A Superior Court judge said a jury should decide whether the protestors' allegations against the city have merit. (Photo by New Jersey Monitor)
A Passaic County judge last week ruled against the city of Paterson’s push to dismiss a lawsuit brought by two Black Lives Matters activists who allege they were wrongfully arrested during a 2019 protest.
Attorneys for the city argued police officers were justified in arresting activists Zellie Thomas and Walter “Hawk” Newsome Jr. because the two men were obstructing traffic. But lawyers representing the two activists say they were exercising their constitutional right to free speech and that the arrests violated their civil rights.
Superior Court Judge Bruno Mongiardo on Aug. 15 largely sided with Thomas and Newsome, saying a jury should decide on their claims against the city. Mongiardo dismissed some of the claims filed against individual police officers.

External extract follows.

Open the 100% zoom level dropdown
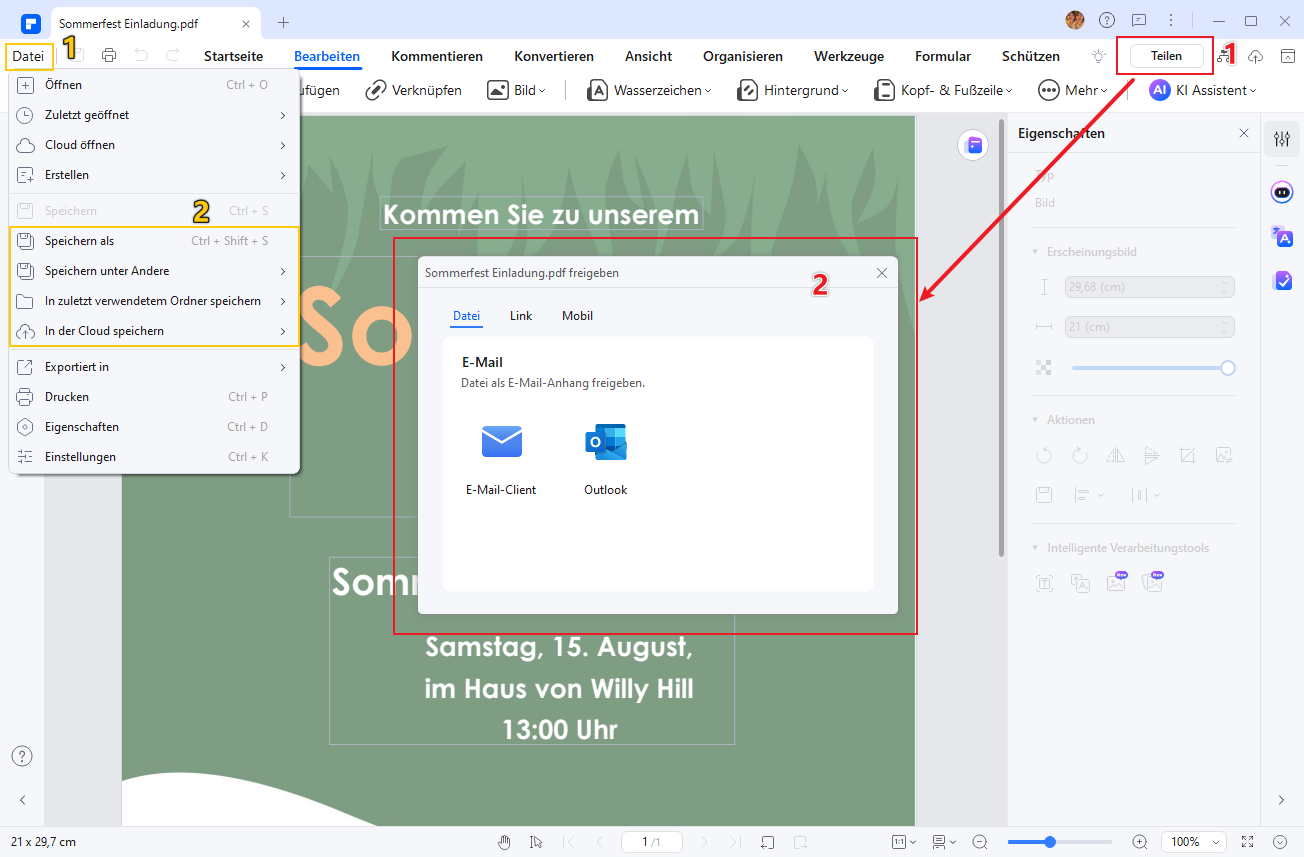[1195, 842]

“It is now in the hands of a Passaic County jury to review the evidence to determine what happened. We are confident that they will take that task seriously given the significant allegations in the case,” Alexander Shalom, an attorney with the American Civil Liberties Union of New Jersey, said in a statement.
A request for comment from Paterson was not returned.
The Paterson Police Department has been plagued with lawsuits and scandals in recent years, ranging from accusations of police brutality to a federal investigation of a group of city cops who were robbing and beating Paterson residents. The state Attorney General’s Office seized control of the department in March, weeks after anti-violence activist Najee Seabrooks was killed by police during what Seabrooks’ loved ones have called a mental health episode.
Thomas and Newsome were protesting the death of Jameek Lowery, a 27-year-old who died at a hospital while in police custody on Jan. 7, 2019, two days after he appeared at the Paterson Police Department, pleading that someone was trying to kill him. The protest, held four days after Lowery died, brought about 50 people out in front of City Hall.
The two men made comments critical of the city’s police department during the rally, according to their complaint. Soon after, they were arrested and Paterson police charged them with obstructing highways and other public passages and interference with transportation.
Thomas and Newsome allege in their lawsuit that police arrived on motorcycles and blocked their path, while the city contends the protestors were blocking street traffic.
On Dec. 18, 2020, a municipal judge found both men not guilty. They filed their lawsuit the following month. Both the ACLU and Lowenstein Sandler are involved in the activists’ lawsuit.
“This case is about making sure that Paterson gives everyone a fair opportunity to protest. I think it speaks volumes that the judge heard the arguments and had questions about whether we were allowed to exercise our rights,” Thomas said in a statement.